| What this task involves |
Look below for the line that contains "Given: Open the Yuga Labs logo avatar", then copy it and each following line to the end of the records, minus any pictures.

»»

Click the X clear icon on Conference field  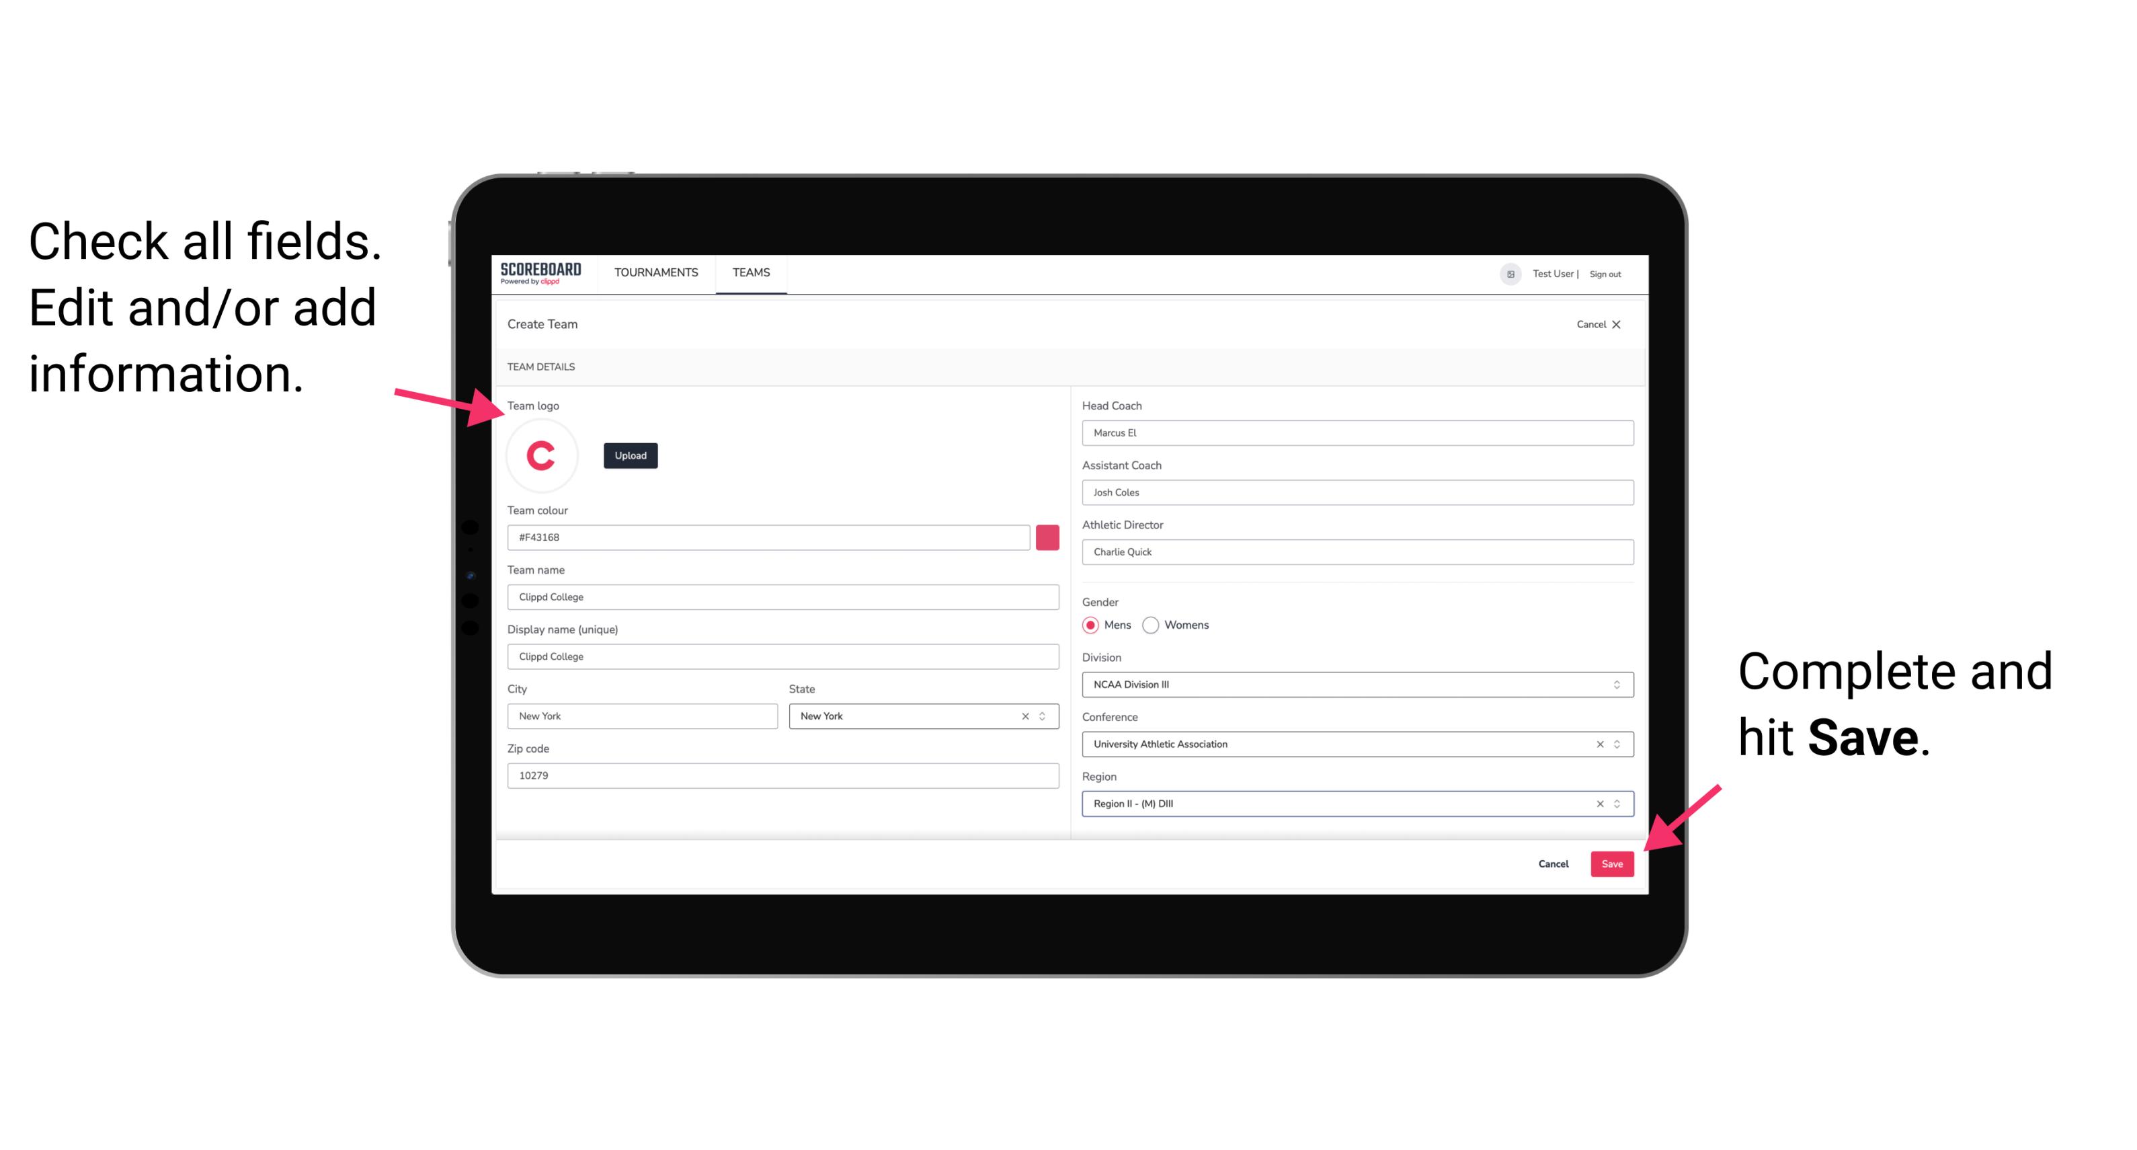pos(1597,743)
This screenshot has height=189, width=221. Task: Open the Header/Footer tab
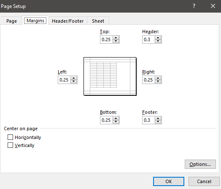click(x=68, y=21)
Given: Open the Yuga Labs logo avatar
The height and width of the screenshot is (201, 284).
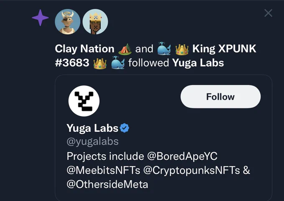Looking at the screenshot, I should click(x=84, y=101).
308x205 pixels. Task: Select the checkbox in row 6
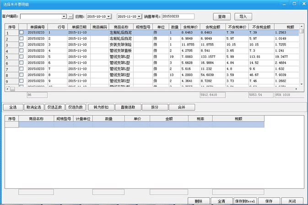coord(22,63)
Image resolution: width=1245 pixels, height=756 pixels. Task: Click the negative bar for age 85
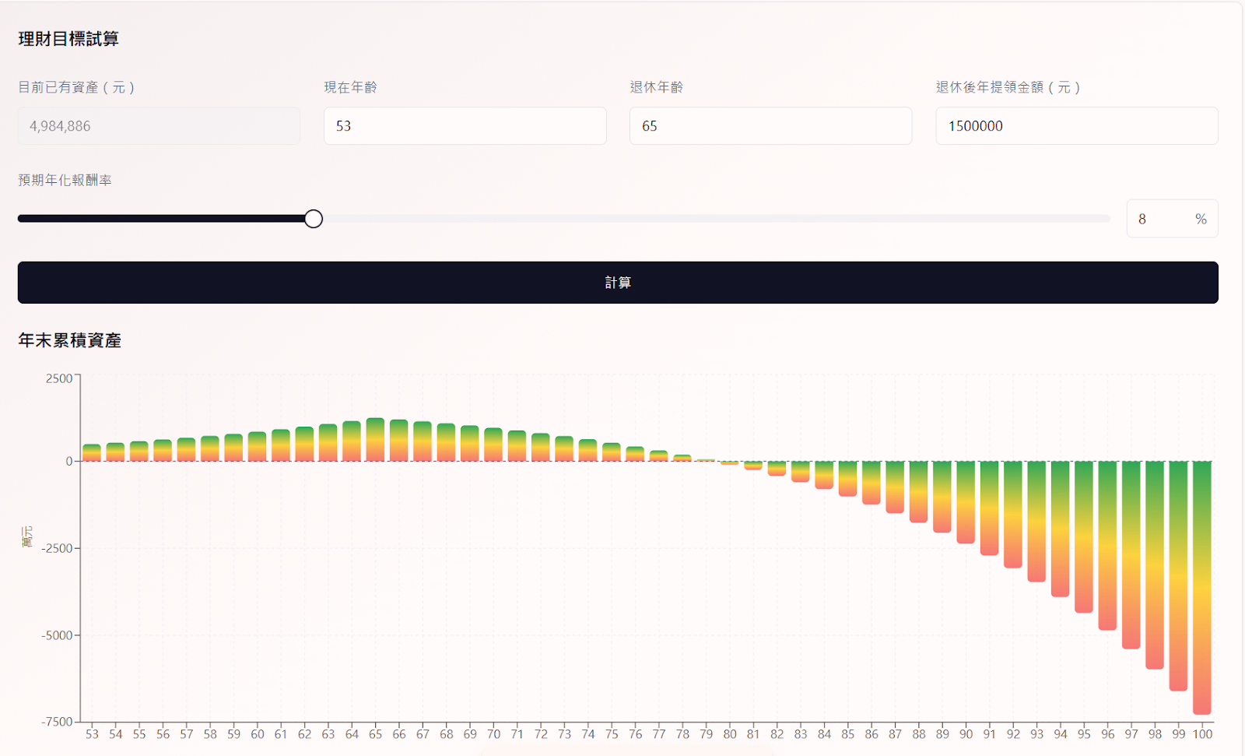click(x=847, y=478)

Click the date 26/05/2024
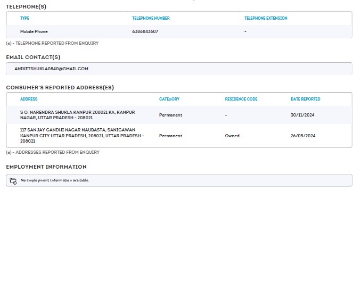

««

| Response for this exercise |
Given: Open the Yuga Labs logo avatar
The height and width of the screenshot is (201, 284).
Looking at the screenshot, I should click(x=84, y=101).
308x205 pixels. Task: Select the checkbox in row 6
coord(22,63)
Image resolution: width=1245 pixels, height=756 pixels. Task: Click the negative bar for age 85
click(x=847, y=478)

Click the date 26/05/2024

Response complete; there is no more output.